_AIM_
Can you rewrite the rows from the line holding "Viewport: 827px width, 504px" through the line holding "point(22,225)", inclusive, with "sidebar" changed to "side panel" and nothing else altered, and without the pictures?

_EXTRACTED MATERIAL_
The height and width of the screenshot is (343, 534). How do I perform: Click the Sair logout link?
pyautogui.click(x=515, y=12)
* * *
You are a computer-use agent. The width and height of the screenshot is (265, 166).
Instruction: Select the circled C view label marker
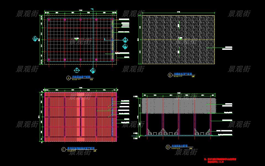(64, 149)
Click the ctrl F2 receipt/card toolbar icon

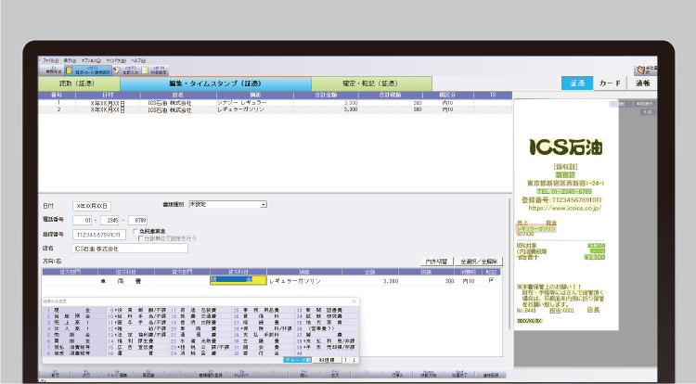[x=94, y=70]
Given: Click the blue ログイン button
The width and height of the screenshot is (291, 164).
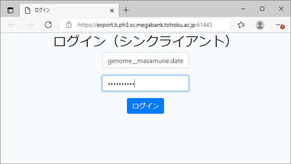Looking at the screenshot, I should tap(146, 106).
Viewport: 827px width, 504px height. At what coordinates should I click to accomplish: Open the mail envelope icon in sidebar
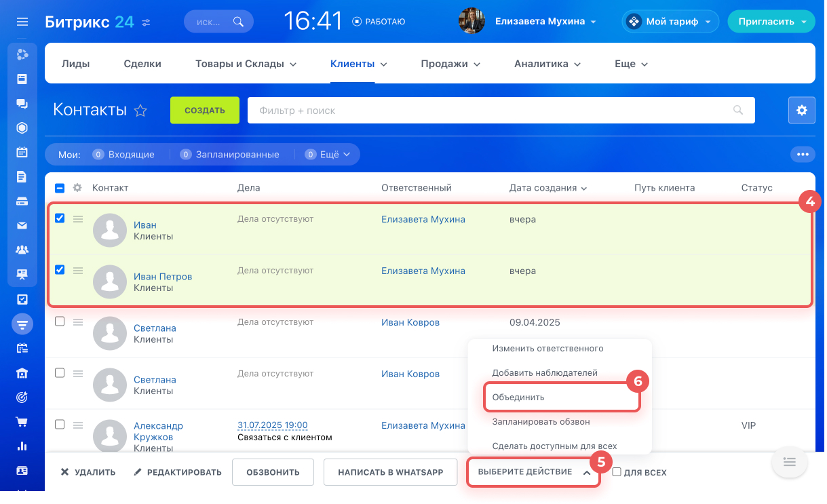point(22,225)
...
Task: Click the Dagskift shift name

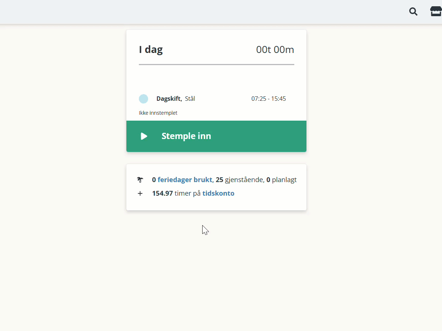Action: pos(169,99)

_ANSWER BELOW_
Viewport: 827px width, 504px height. At what coordinates should I click to accomplish: Open the mail envelope icon in side panel
point(22,225)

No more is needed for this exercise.